Nos coups de coeur
Voici un ouvrage unique en son genre. À la fois roman historique, pièce de théâtre et essai politique, c'est aussi une œuvre spirituelle qui ne peut laisser l'homme de foi indifférent. Nous sommes au XXIe siècle. Mais l'action se passe en l'an 33, en 1421 et en 1793. La scène est double : côté cour, un tribunal. Les accusés : Jésus, Jeanne la Pucelle et Louis, le roi martyr. Côté jardin, une chartreuse enneigée, la nuit, dans les Alpes : une jeune prieure de souche franco-irlandaise dialogue avec un politicien désenchanté.
L'héroïne, on l'aura compris, c'est la France. L'intrigue : la lutte subtile entre le cynisme et l'espérance. La patrie de Jeanne vit-elle encore ?

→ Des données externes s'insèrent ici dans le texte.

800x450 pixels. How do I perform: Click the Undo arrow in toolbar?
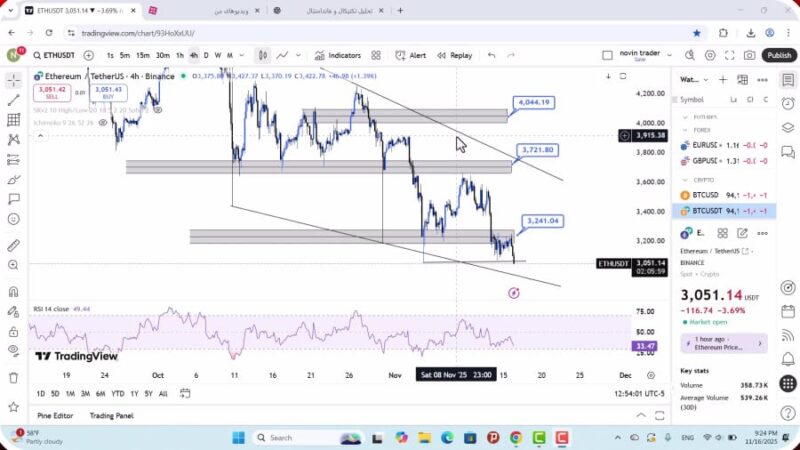491,55
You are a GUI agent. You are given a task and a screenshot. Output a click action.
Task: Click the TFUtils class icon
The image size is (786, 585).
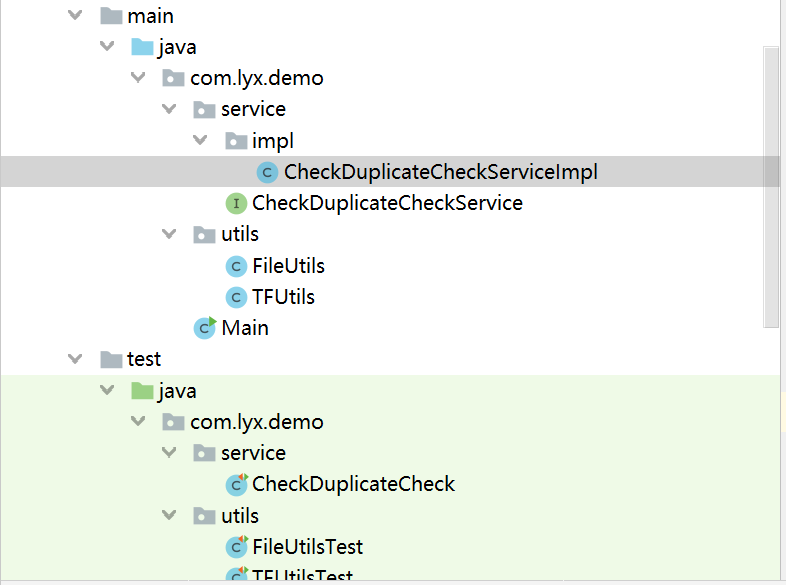click(x=236, y=297)
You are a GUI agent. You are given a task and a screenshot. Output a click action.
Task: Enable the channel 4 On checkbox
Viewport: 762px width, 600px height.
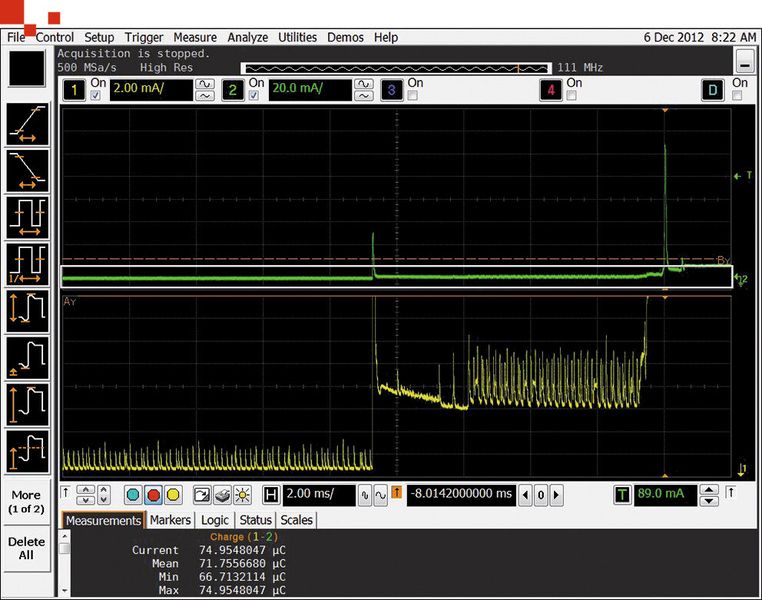(x=572, y=96)
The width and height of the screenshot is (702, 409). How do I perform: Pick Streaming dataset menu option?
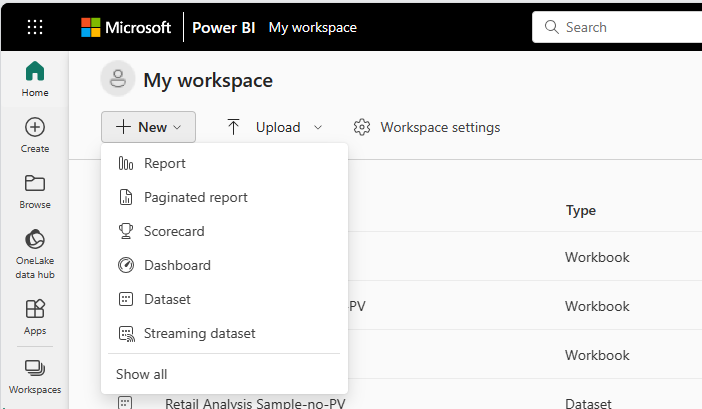[x=199, y=333]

La trouvaille, c'est cette mise en parallèle des procès de Jésus, de Jeanne et de Louis. En 33, c'est l'homme qui condamne son Dieu. En 1431, ce sont des traîtres qui brûlent leur conscience. Trois siècles plus tard, fin d'un monde : l'héritier du trône meurt sous les coups de l'idéologie. Au fond, ces trois procès sont un peu les mêmes : procès de la vérité, procès de l'innocence, procès de la vocation. La démonstration est subtile : à chaque fois, la question politique est le nœud de la tragédie. Le procès de Jésus était un procès politico-religieux, voulu par des prêtres. Les juges de Jeanne étaient des ecclésiastiques collabos, à la solde de l'occupant. Le procès le moins politique fut celui du roi Louis : Le tribunal de la Convention voulait que la République prenne la place de Dieu et de son Église. Il fallait abattre le roi sacerdotal.
Yves Meaudre montre que l'histoire des hommes, c'est l'histoire de Dieu dans la vie des hommes. Elle se résume toujours à la question : qui est Dieu en ce temps-là ? D'où vient que l'histoire des idées politiques se résume à l'histoire des relations entre les pouvoirs, le temporel et le spirituel. Car la foi est une provocation perpétuelle pour les pouvoirs qui se moquent de la justice et du bien commun en se nourrissant des idolâtres.
Pendant le procès, le dialogue se poursuit entre la religieuse et le politicien. L'auteur aurait pu faire dialoguer deux philosophes, ou un maître et son disciple. Il met en scène la prière et l'action. Tous deux contemplent la France et s'interrogent : qu'est-ce que le pouvoir ? qu'est-ce que la politique ? Qu'est-ce que la vérité, demandait Pilate à Jésus. Qu'est-ce que la France, demande l'ancien ministre qui sait encore qu'on ne peut pas servir sans aimer, ni aimer sans se connaître. Selon que tu seras fidèle ou non aux promesses de ton baptême, lui dira un jour le pape polonais, tu seras heureuse ou non, tu seras ou non.
Si la France infidèle ne vit plus, à quoi bon ? Pour la religieuse, la seule certitude, c'est le sang des martyrs et l'espérance. L'âme de la France est entre les mains de la prière. Mais la prière n'est pas une fuite. La prière est le fil de la vie : le découragement ne sert à rien. À la fin, c'est la joie qui triomphe, la joie qui se donne sans attendre dans le service des jours. Ainsi va la France, on ne peut pas ne pas y croire. Un livre puissant et magnifique.